--- The problem ---
Only what runs from the line with "Open the three-dot more options menu" to the end of the data should appear in the answer, exactly as written and without pictures.

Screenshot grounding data
● ● ● ●
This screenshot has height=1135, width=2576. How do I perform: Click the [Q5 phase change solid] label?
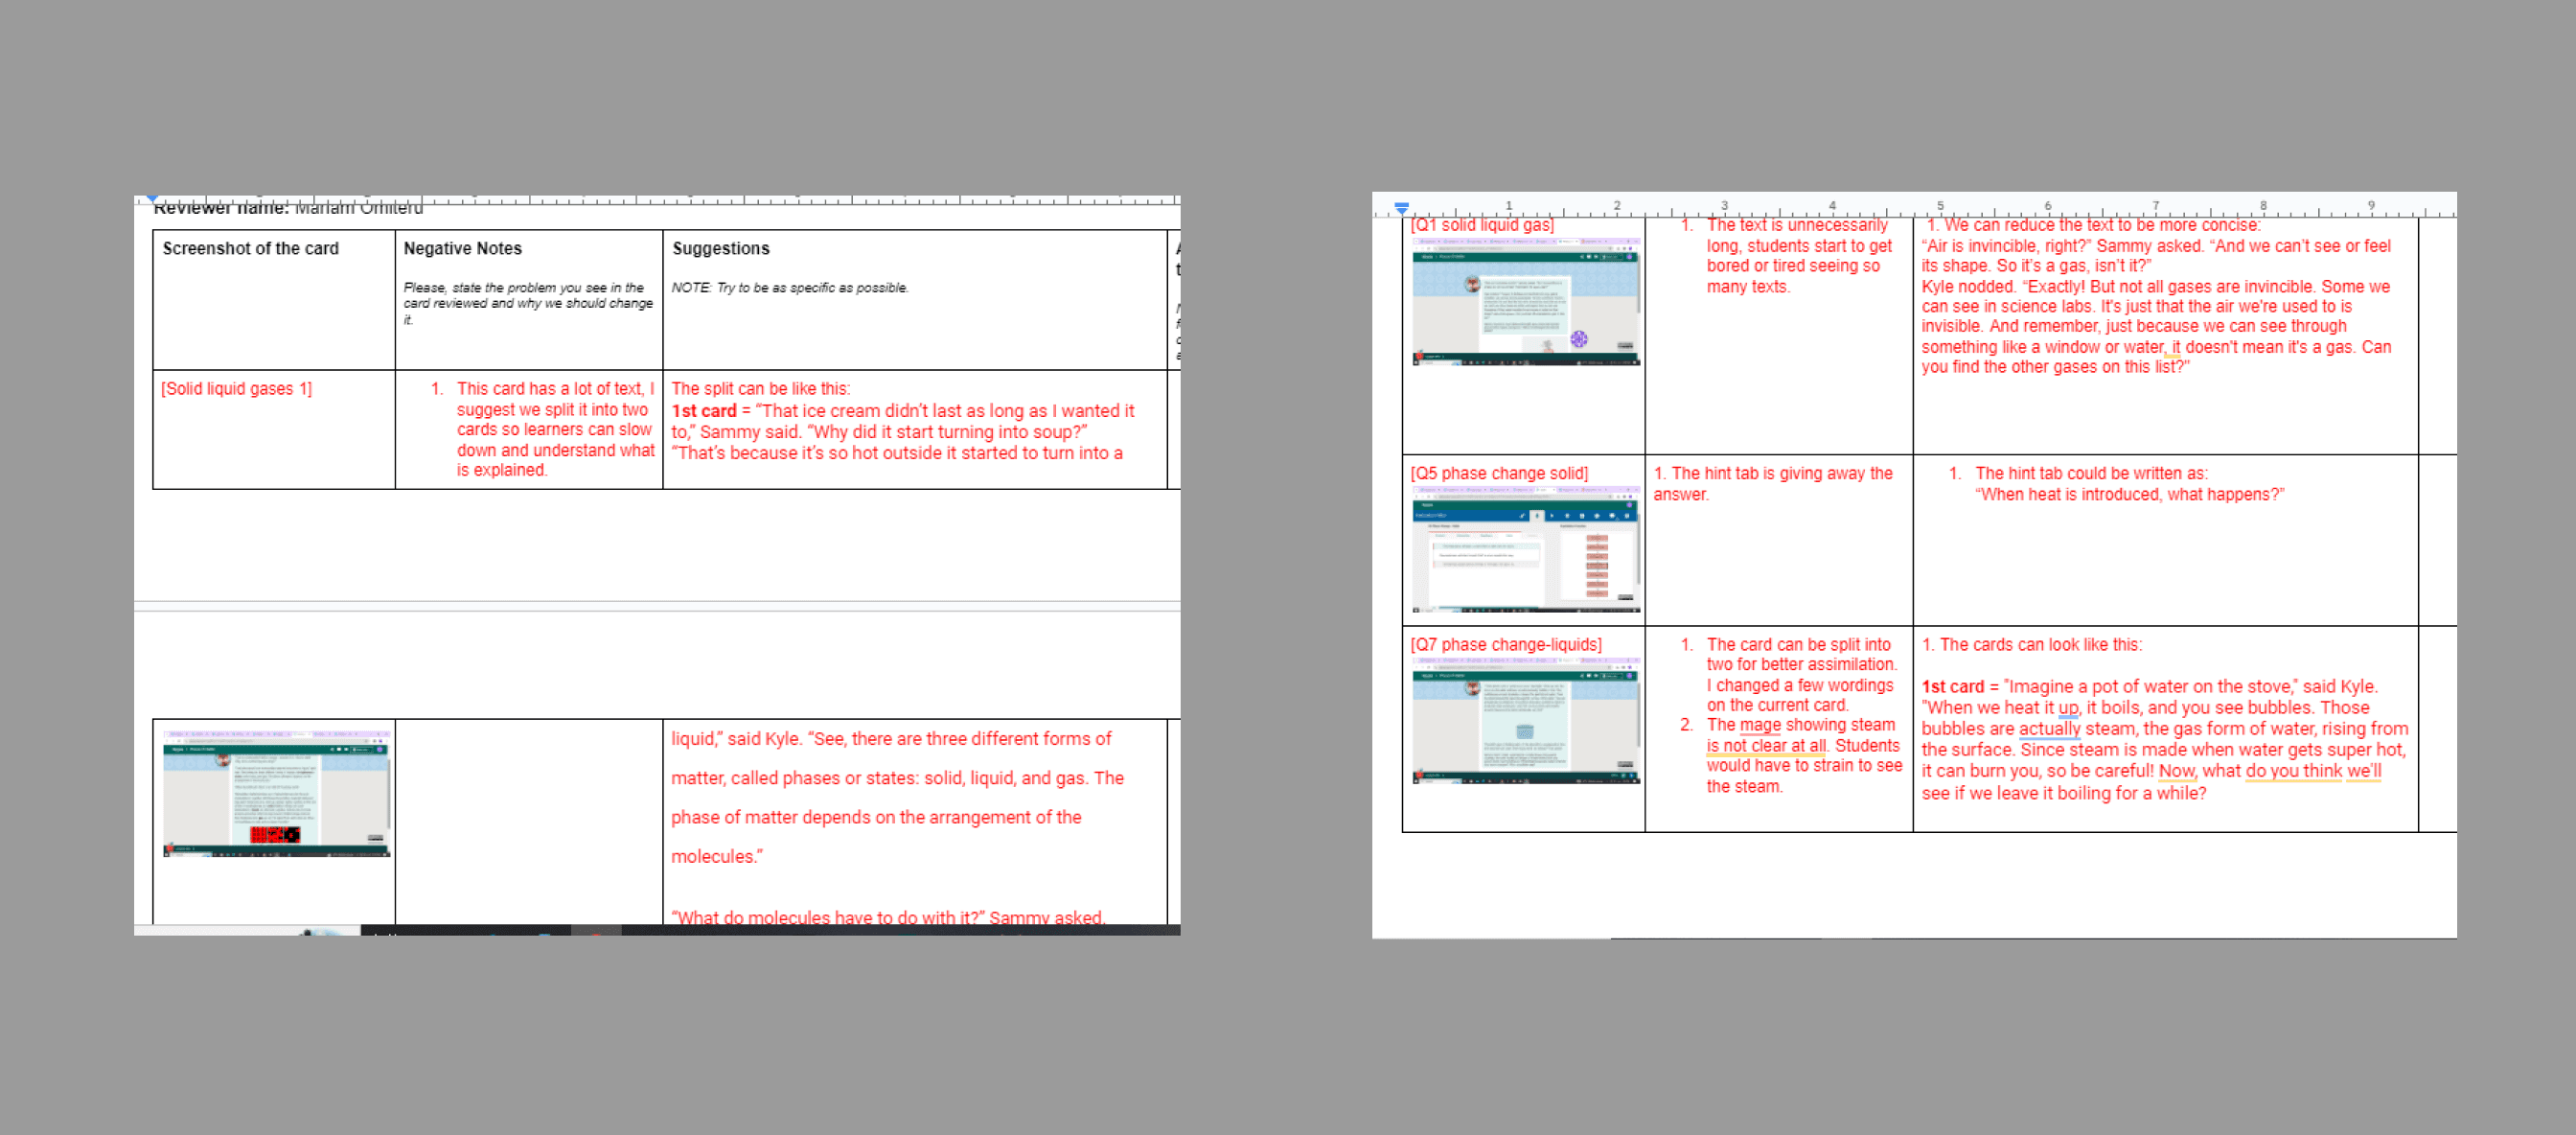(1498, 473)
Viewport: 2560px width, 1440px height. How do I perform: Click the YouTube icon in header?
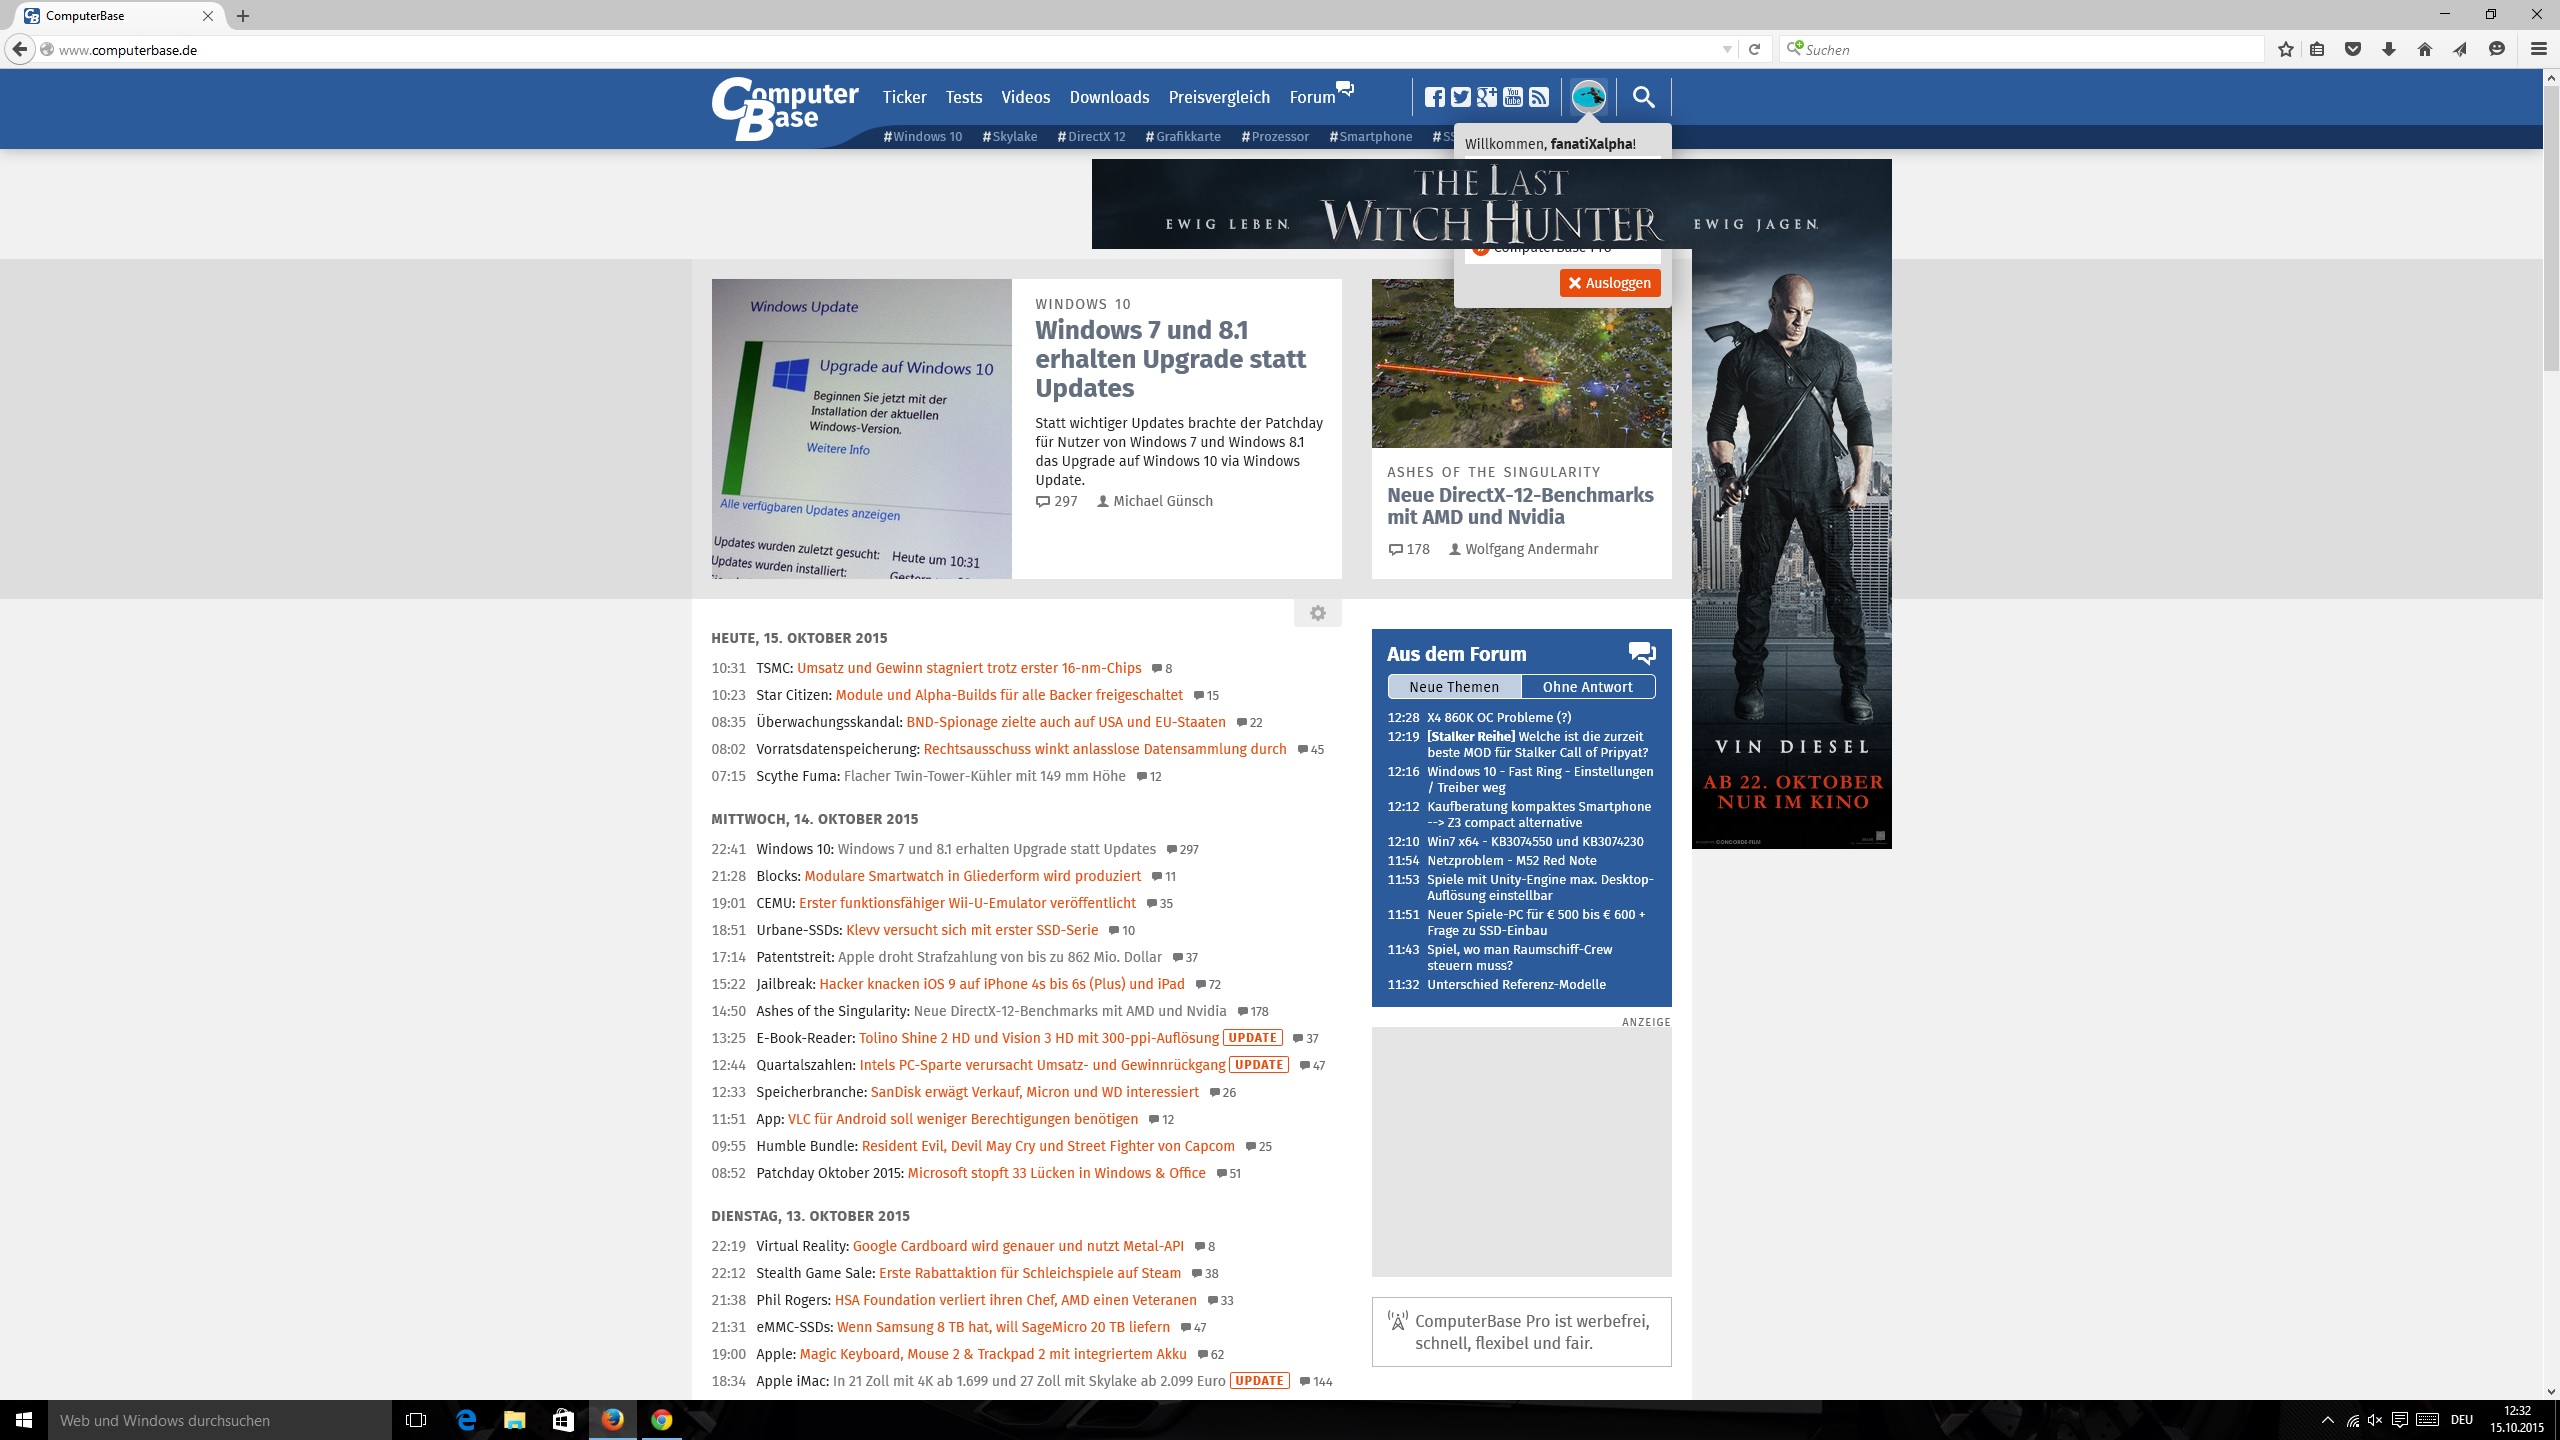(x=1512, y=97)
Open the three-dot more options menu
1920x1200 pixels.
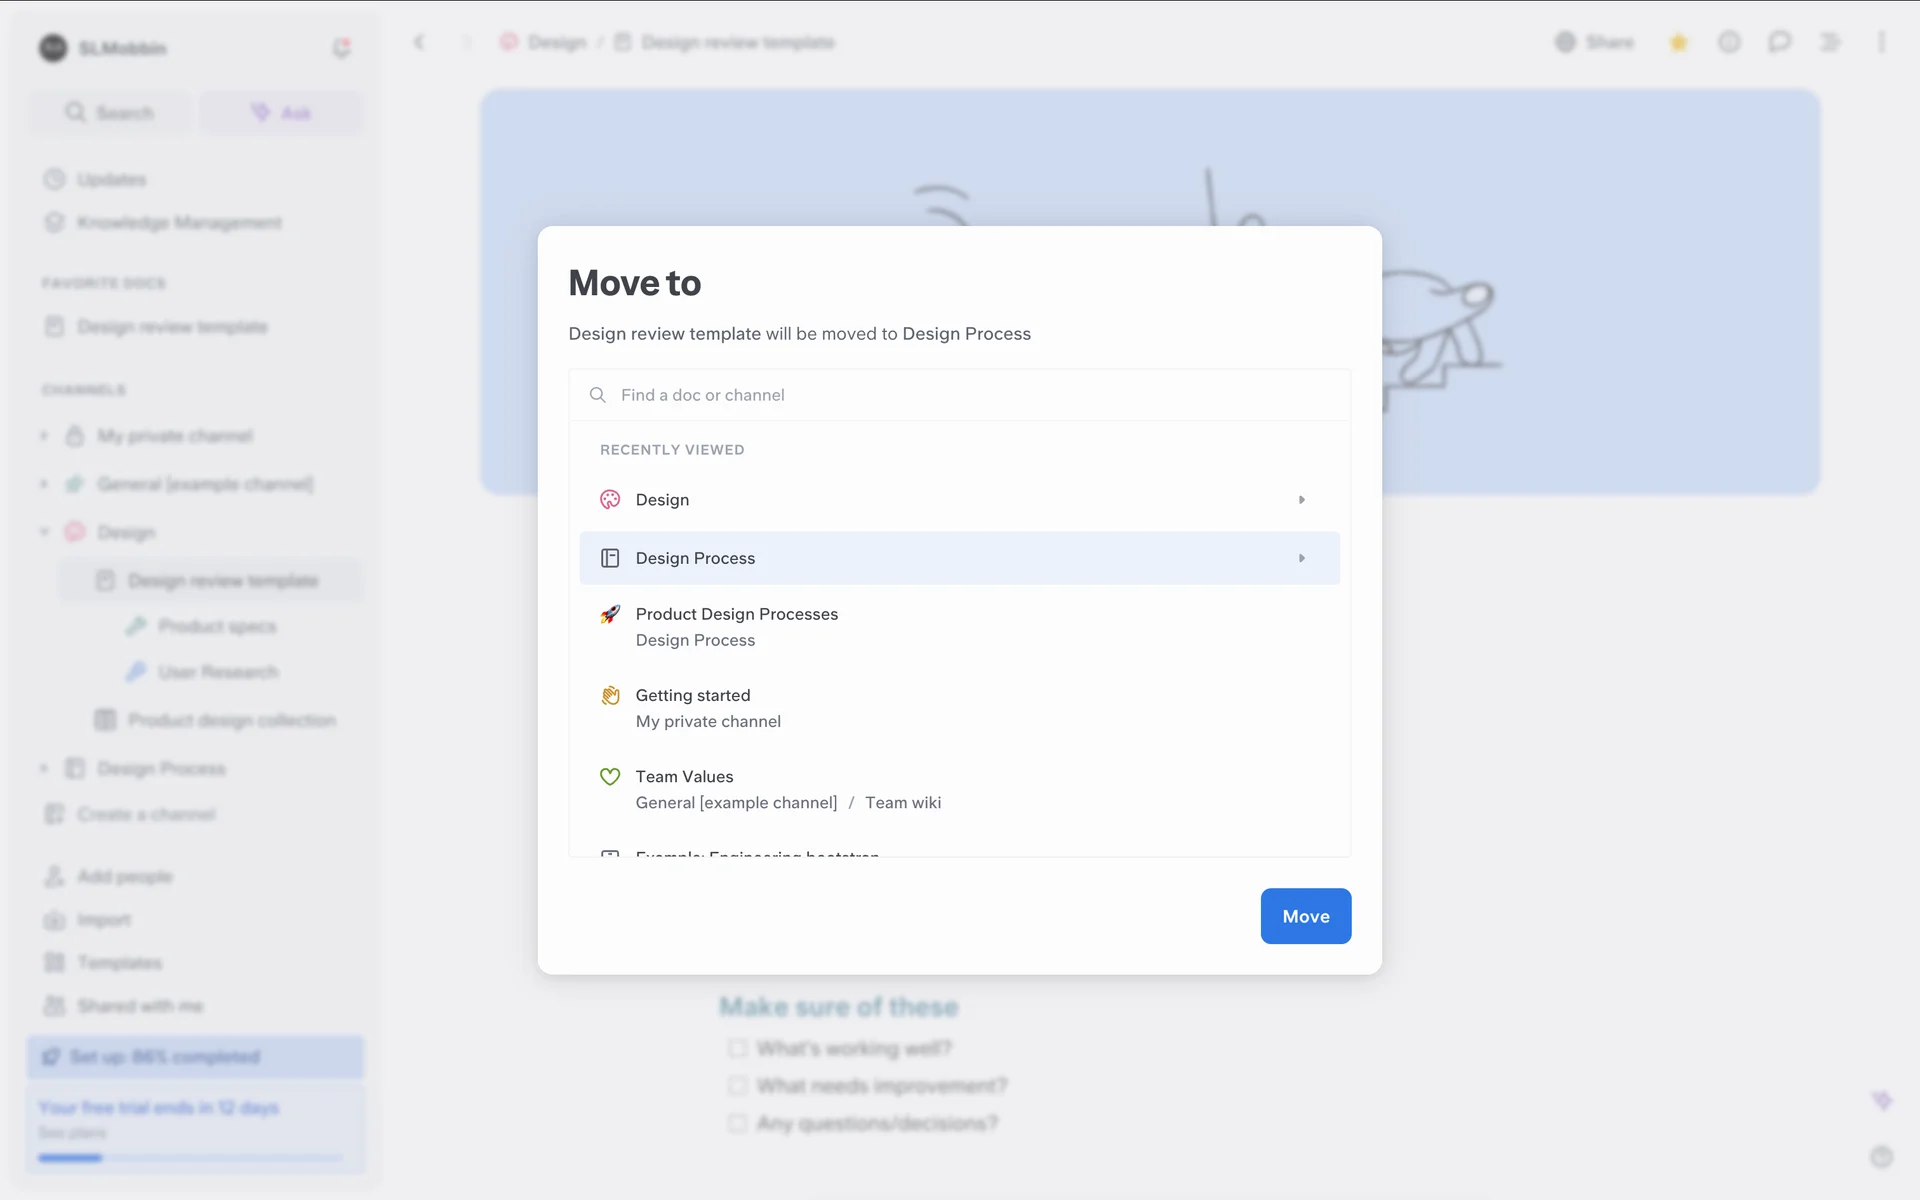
● ● ● ●
--- Task answer ---
Open the three-dot more options menu
1920x1200 pixels.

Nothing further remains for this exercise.